Writing secure ASP.NET code – Part 2

This is the second part of the multi-part series on writing secure ASP.NET code. The post series was inspired by the online training class Creating Secure Code for ASP.NET offered by TeamProfessor from Security Innovations. In the first part I covered input data validation and types of online attacks such as SQL injection and HTTP Response splitting. Today, I am going to discuss best practices for secure error handling.

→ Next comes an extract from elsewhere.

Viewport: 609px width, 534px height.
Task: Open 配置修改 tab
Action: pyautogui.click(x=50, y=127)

Error handling plays an important role during application design. For application to be secure, it must be able to handle errors and never enter an unknown state. Entering the unknown state may compromise the integrity and availability of the data. If an exceptional condition occurs, the application should fail to a secure state. The critical tasks should execute as atomic transactions. It means that the task should either complete successfully or have no effect on the system. The error messages displayed to the user should be generic and provide no information about the culprit of the issue.. For instance, during log-on process, if incorrect password was entered, the error message displayed to the user should be generic so that it does not reveal the details of the failed log-on attempt. The message could state that log-on failed. The error message should not mention that incorrect password was entered. If it did, then it would let the attacker know that the user exists on the system and he would only need to guess the password in order to compromise the system.

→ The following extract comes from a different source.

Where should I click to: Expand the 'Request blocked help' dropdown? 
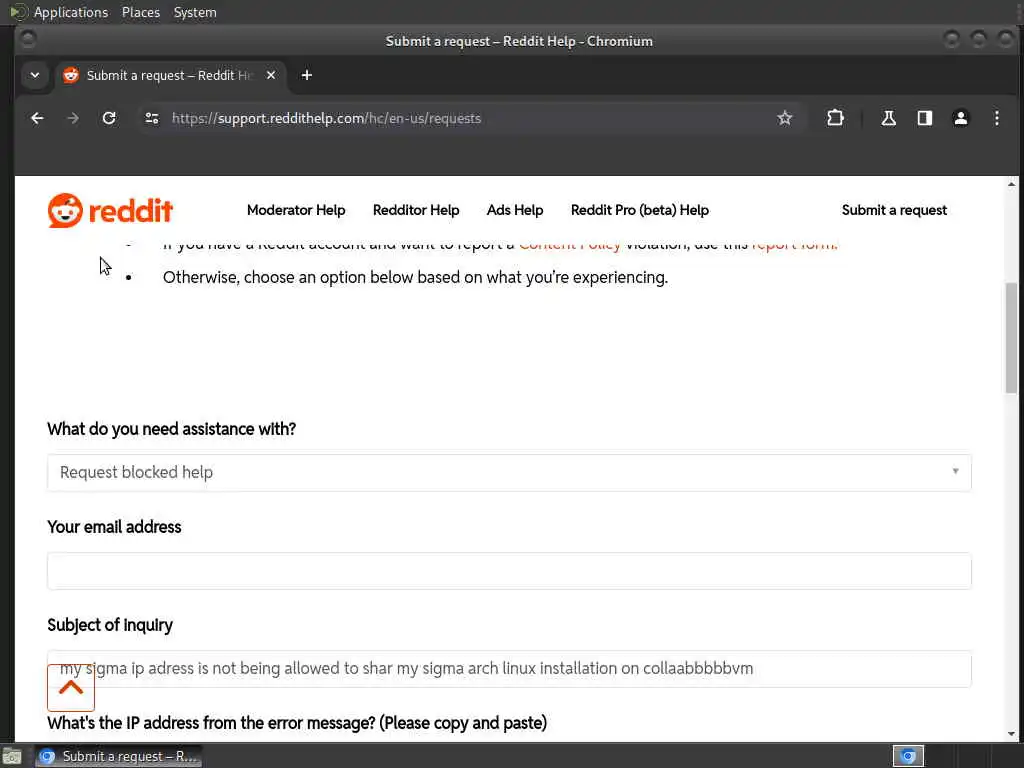point(509,472)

Exception handling needs to be implemented with specific structured handlers. The most specific exception (InvalidArgumentException, DivideByZeroException , etc) should be the first one in the catch block and the most generic one, unhandled exception (Exception) should be the last one. The unhandled exceptions should be handled by a global exception handler in order to the minimize risk of information disclosure and improve application’s robustness. The exception handling should only be used for catching truly exceptional conditions that cannot be handled otherwise. It should not be used to hide casting or any other type of errors. Having an empty catch block is extremely dangerous because it hides the exception and allows an application to enter an insecure state and continue execution. It also makes debugging tougher. The catch block should handle the exception and release the resources by disposing objects, closing database connections, files, etc. It is a common practice to log exceptions to a file, event log, or some other location. The information logged should not contain any sensitive information.